One major sticking point was that the St. Croix River, a tributary of the Mississippi River, was included in the Wild and Scenic Rivers Act, a 1968 federal law that limits development on 208 rivers in the U.S.

Any changes to the law require congressional approval.

The St. Croix Crossing needed a miracle – and it got one in the form of two female lawmakers on the opposite ends of the political spectrum.

In 2012, Sen. Amy Klobuchar, D-Minn., joined forces with then-Rep. Michele Bachman, R-Minn.

“I had to get governors, senators, U.S. representatives, and majorities in the federal Congress to go along with the plans,” Bachman told Fox News via email, “as well as local units of government and state legislatures.”

Achieving that was not an easy task.

Klobuchar needed unanimous consent from all 100 U.S. senators in order to get the exemption to build the bridge. She personally convinced every one of them not to oppose it.
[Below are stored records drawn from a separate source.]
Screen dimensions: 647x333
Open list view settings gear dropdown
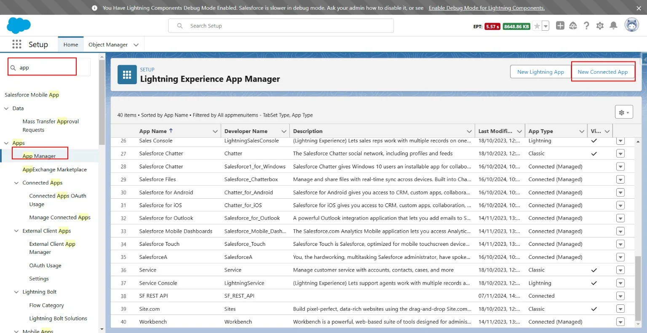pyautogui.click(x=624, y=112)
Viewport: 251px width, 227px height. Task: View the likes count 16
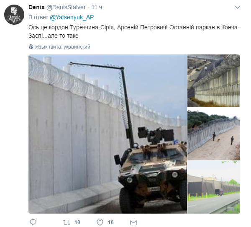(111, 222)
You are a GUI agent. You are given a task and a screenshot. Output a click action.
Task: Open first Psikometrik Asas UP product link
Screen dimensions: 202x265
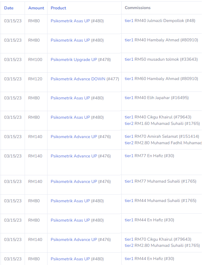click(x=70, y=21)
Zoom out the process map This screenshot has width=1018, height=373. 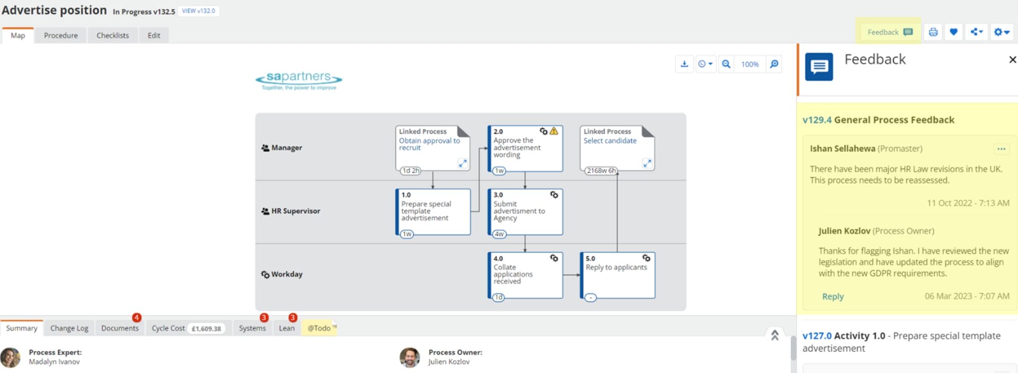pos(726,64)
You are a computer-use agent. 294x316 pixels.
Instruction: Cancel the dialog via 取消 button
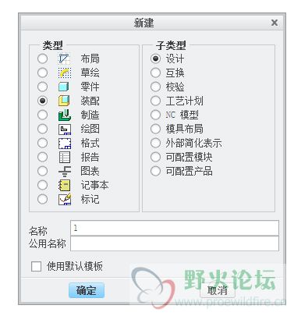(x=218, y=290)
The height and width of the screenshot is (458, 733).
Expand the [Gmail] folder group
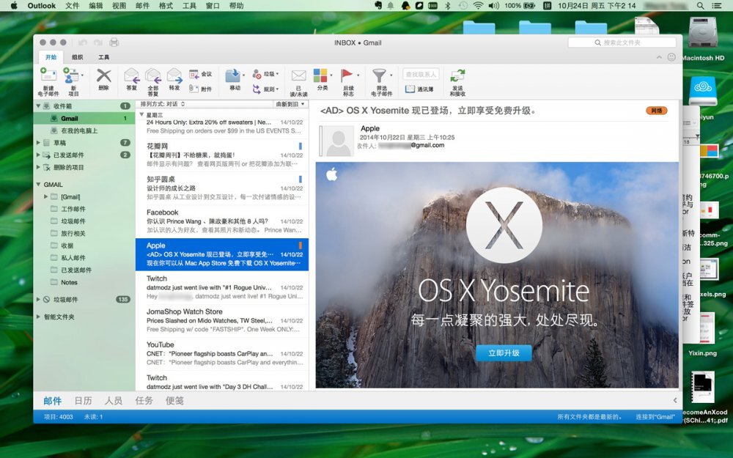coord(44,195)
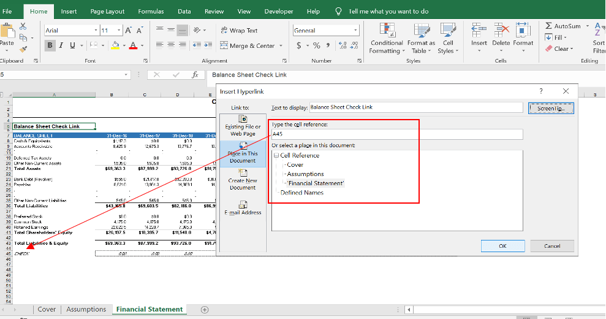This screenshot has height=319, width=606.
Task: Open the font name dropdown
Action: pos(96,30)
But there was one holdout: Sen. Tom Coburn, R-Okla.

st. croix bridge 2

It wasn't just the $650 million price tag that kept delaying St. Croix Crossing. The bridge was opposed by major political stalwarts, including former Vice President Walter Mondale. (Fox News)

Klobuchar ended up sending him a DVD of the 1957 Best Picture “Bridge Over the River Kwai,” a fictional tale about British and American POWS in World War II who were forced to build a bridge in Thailand to aid their Japanese captors.

Coburn eventually relented and endorsed the project, and President Barack Obama signed the legislation approving the exemption.

“Democrats, Republicans, local, state, federal,” Rubin said. “At one point they decided to come together and lo and behold the project occurred.”

And then the bridge was built – at an unlikely time, in an unlikely way.

“We’re very excited,” Rubin said.  “It’s like a kid at Christmas.”